Nearly seven hundred volunteers from New Orleans Baptist Theological Seminary marked the first anniversary of Hurricane Katrina by putting hands and feet to the Gospel at twenty-eight sites throughout New Orleans on August 29.
Subjects like pastoral ministry, missions, and evangelism were not taught in the classroom on this day, but in the city. Real-world training took place in hard-hit areas like the Ninth Ward, St. Bernard Parish, and the seminary's own Gentilly neighborhood. The volunteers' work was a message of love, hope, and God's grace — a hug for the hurting city.
Groups gutted homes, chopped waist-high weeds, worked on churches, and prayed. Roving counseling and evangelism teams also walked through neighborhoods offering hope, encouragement, and a Gospel witness not only in English, but in Spanish as well. Most of all, the groups illustrated the love of God in word and in deed.
Teams went out in groups of ten to fifteen people wearing bright yellow-green shirts imprinted with the day's theme — "NOBTS: Rebuilding New Orleans in Jesus' Name."
NOBTS urban missions professor Ken Taylor, co-organizer of the service project, said he hopes the day will help the seminary community see how widespread the hurricane devastation is.
"Hopefully, [seminary] people will develop a passion for getting out and ministering and seeing what a difference it makes," Taylor said.
"Getting the students out and letting them get the flavor of the needs in the city and what God is doing was one of our main goals," he said. "Students just got in there and worked and realized that they were doing it for the Lord. I was amazed and pleased with the student participation."
The day began with disaster relief training in the seminary's Leavell Chapel. At 1 p.m., after a meal provided by a Louisiana disaster relief feeding unit, the volunteers moved out into the city.
One seminary group started the day early working at Habitat for Humanity's Baptist Crossroads site in the Upper Ninth Ward. The group experienced the unique treat of meeting and praying with President George W. Bush.

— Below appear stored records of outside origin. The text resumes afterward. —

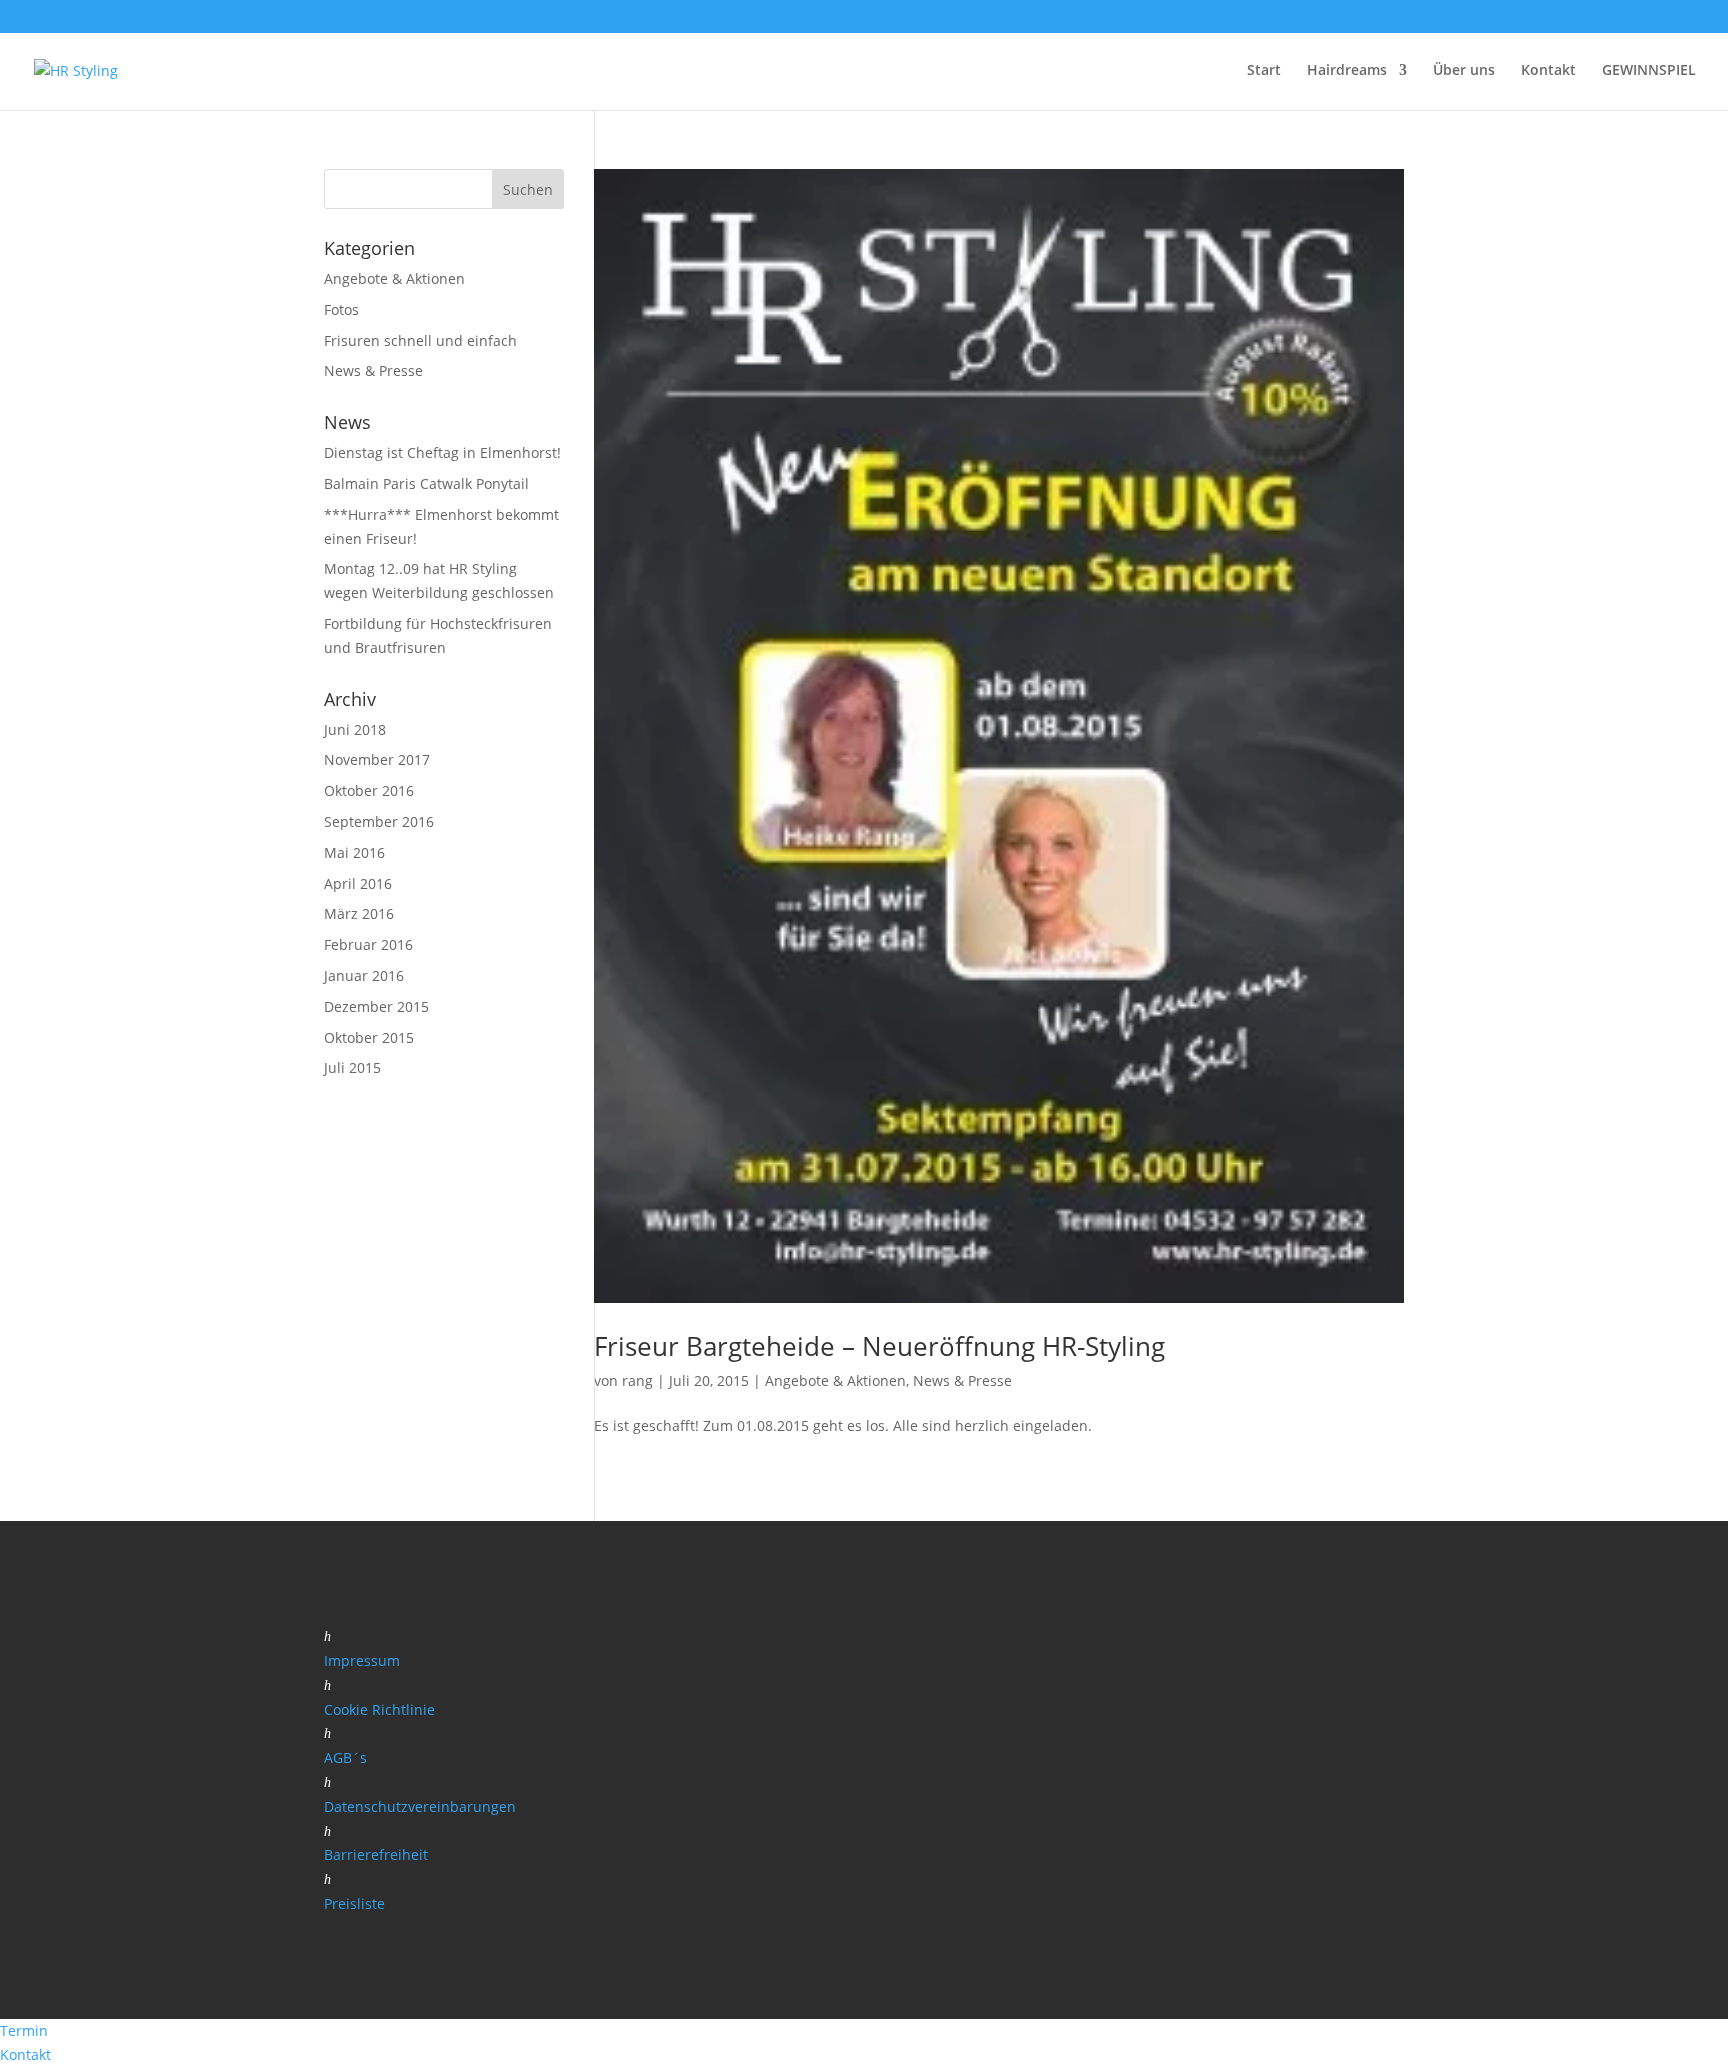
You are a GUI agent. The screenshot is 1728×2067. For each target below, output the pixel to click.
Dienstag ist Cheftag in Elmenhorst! (442, 452)
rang (637, 1380)
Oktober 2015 (369, 1037)
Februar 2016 (368, 944)
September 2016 (379, 821)
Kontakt (1548, 71)
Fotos (341, 309)
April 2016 (358, 883)
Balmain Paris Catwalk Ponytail (426, 483)
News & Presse (962, 1380)
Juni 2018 (355, 729)
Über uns (1464, 71)
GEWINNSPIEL (1649, 71)
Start (1264, 71)
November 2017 (377, 759)
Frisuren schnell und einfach (420, 340)
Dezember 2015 (376, 1006)
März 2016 (359, 913)
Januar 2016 (364, 975)
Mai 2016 (354, 852)
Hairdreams (1347, 71)
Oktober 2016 (369, 790)
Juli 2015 (352, 1067)
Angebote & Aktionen (835, 1380)
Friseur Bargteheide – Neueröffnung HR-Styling (879, 1346)
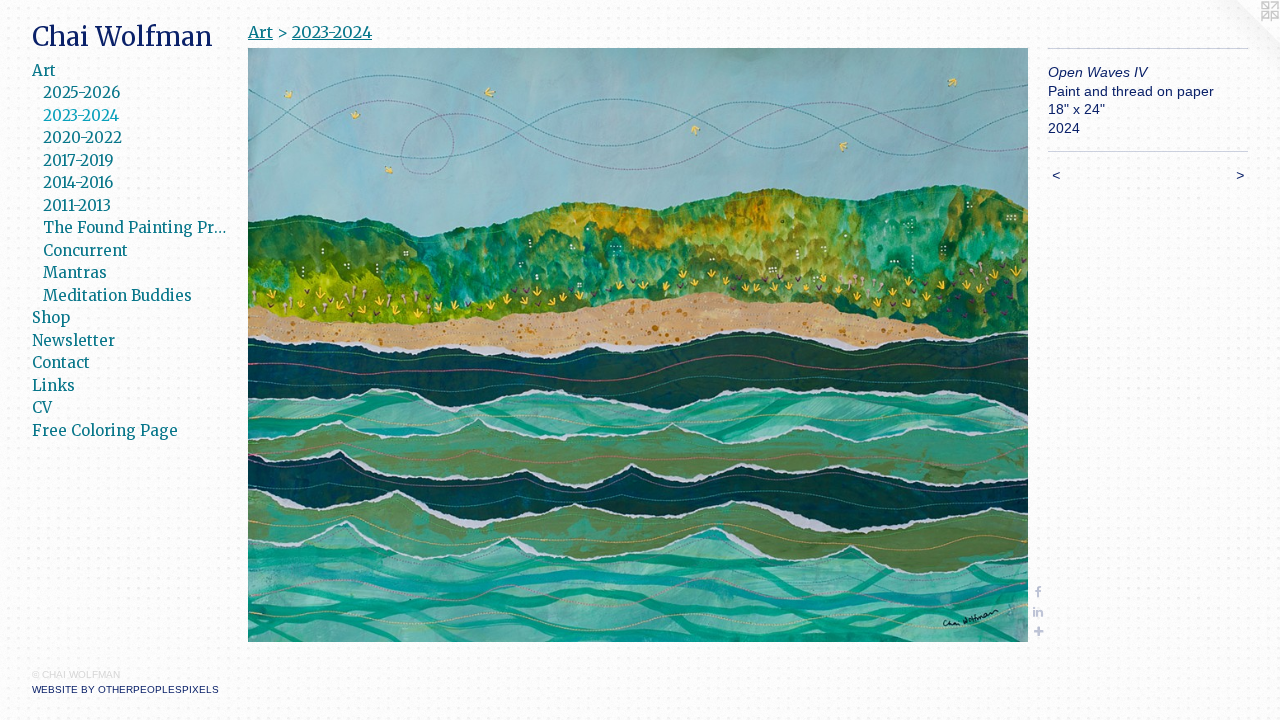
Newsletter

"Our Katrina Ministry Day was a great opportunity for our seminary family to be a living illustration of the love of God," said NOBTS President Chuck Kelley, who visited many of the worksites during the day. "With so many New Orleans neighborhoods still in ruins, you understand why it is difficult for many to believe in the love of God. We intend to be evidence to the contrary. God does love the people of New Orleans, and we are here to demonstrate the reality of that love in tangible ways.
"After thirty-one years of living, witnessing, and going to church in this city, it is becoming increasingly obvious that something fundamental has changed," Kelley noted. "A window of opportunity has opened, and God is about to do a great and deep work."
NOBTS Provost Steve Lemke and his evangelism team distributed cold water to workers as they walked up and down Piety Drive sharing the Gospel.
"You are working in this home, but that gives us the opportunity to go next door and share and witness," Lemke said to encourage the students. "We appreciate both — the spiritual and the physical work. Both are indispensable; you can't have one without the other.
"The guys are sharing with someone right now because the work being done in this home gives us the chance to say, 'Hey, we're from the seminary; we're working over here and wanted to give you this New Testament,'" Lemke continued. "From there, we can begin a conversation with that person and hopefully share the Gospel."
Through the witness of the evangelism team, a worker in one of the neighboring homes gave his life to Christ.
Throughout the city, members of the seminary community listened to the Katrina stories and prayed with residents. In the tough areas like the Ninth Ward, many residents were hopeful about the city's recovery, even on a hard day like the first anniversary of the storm.
"I have a lot of mixed emotions," Ninth Ward homeowner Carolyn Nogis said about the day. "It's kind of hard, but I'm getting through it. I'm glad we made it. Now we're trying to do the recovery. I'm grateful we're here, and I'll be grateful when everyone can come back in their homes."
For many students, the day had the profound effect Taylor and the other organizers desired: many expressed a new passion for and an understanding of city residents.
One seminarian, Clint Crawford, confessed he had been a little selfish following the storm. While he was evacuated to Texas, Crawford said he did not think about the plight of the people of New Orleans. He said the day helped him understand the needs of the city in a new way.
On August 29, the city was the classroom where theory was put into practice. Perhaps the words of NOBTS professor Gerald Stevens best summed up the day: "We just hope our students will catch a vision for putting hands and feet to the Gospel."